#### Brano estratto:
Gerard Colin ha studiato enologia all’Università di Bordeaux e ha lavorato sia per Château Teyssier a St-Emilion sia per Château Clarke a Listrac, prima di diventare consulente e produttore di vino. Nella sua prima visita in Cina, nei primi anni Novanta, ha incontrato CK Chan, il proprietario di Grace vineyards, diventandone consulente nel 2001. Qui ha portato la sua esperienza bordolese, impiantando Cabernet Sauvignon e Merlot. Pioniere del buon vino in Cina è stato uno dei primi ad acquisire riconoscimenti di qualità per vini prodotti in Cina. Nel 2006, Domaines Barons de Rothschild Lafite, ha creato un’azienda vitivinicola in Cina ed ha assunto Gérard Colin come direttore del progetto di Domaines Barons de Rothschild Citic Wine Estate. Dalla scelta del terroir e dei vitigni, Gérard Colin ha contribuito a creare interesse crescente sui vini di Lafite in Cina. Dopo aver lasciato la Domaines Barons de Rothschild Citic Wine Estate, Colin ha impiantato un proprio vigneto nella provincia di Xinjiang lungo la via della seta, e dal 2014 stava lavorando ad un progetto di enoturismo nella provincia di Shandong.

#### Materiale fornito:

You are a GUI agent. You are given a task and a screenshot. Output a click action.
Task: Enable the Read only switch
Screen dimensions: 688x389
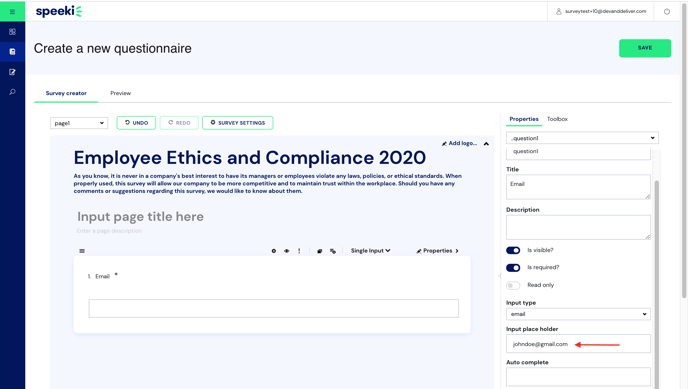pyautogui.click(x=513, y=286)
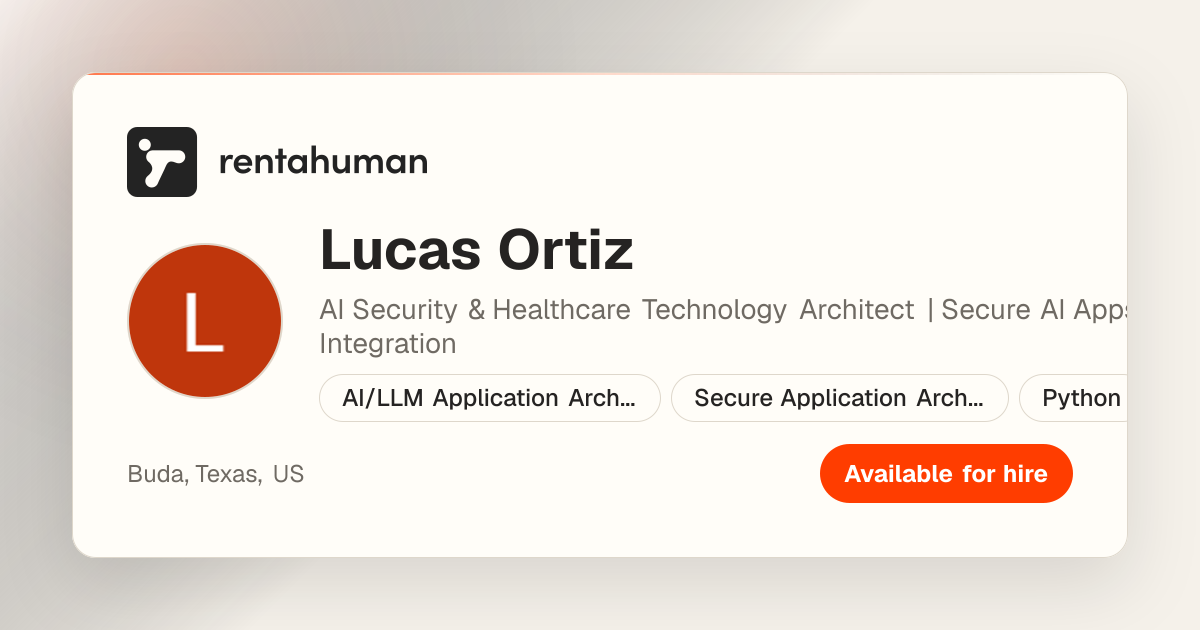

#### Compiti da svolgere:
a – Traduci in inglese questa frase del brano su Gerard Colin: «Qui ha portato la sua esperienza bordolese, impiantando Cabernet Sauvignon e Merlot.»
b – Scrivi il seguito del brano su Gerard Colin, riprendendo subito dopo la sua ultima frase.

#### Compiti risolti:
a – Here he brought his Bordeaux experience, planting Cabernet Sauvignon and Merlot.

b –
Per l’esportazione della produzione del vino in Cina l’esperienza dell’Italia e della Francia sono molto diverse, oggi e in prospettiva. Come Assoenologi, ha precisato il presidente “abbiamo diverse collaborazioni e ospitiamo aspiranti enotecnici negli stage. Ma soprattutto esportiamo la nostra cultura enologica in un grande Paese che si sta avvicinando con passi da gigante al consumo di vino e in misura minora alla produzione. L’Italia in Cina - ha detto Cotarella - ha un problema e una fortuna: deve recuperare il gap della Francia che è percepita dai cinesi come leader ma, contrariamente a quanto rischiano i vigneron d’oltralpe, i nostri vitigni non si adattano a territori diversi. Chi ha piantato Nebbiolo o Sangiovese in Cina ha ottenuto solo scimmiottature, perché da noi è molto più forte il legame tra vitigni e territorio. Noi possiamo piantare vitigni francesi, e chi lo ha fatto ad esempio a Bolgheri ha avuto uno straordinario successo, ma per fortuna le nostre uve non sono “migranti”. Per questo - ha concluso Cotarella - guardo con fiducia al mercato cinese perché i consumatori la prima volta il vino lo bevono, poi lo apprezzano, e dopo ne scoprono le diverse espressioni e amano la ricchezza di biodiversità. Proprio come è successo negli Usa, prima bevevano solo Lambrusco, oggi conoscono regioni produttive e territori Doc come e meglio di noi”.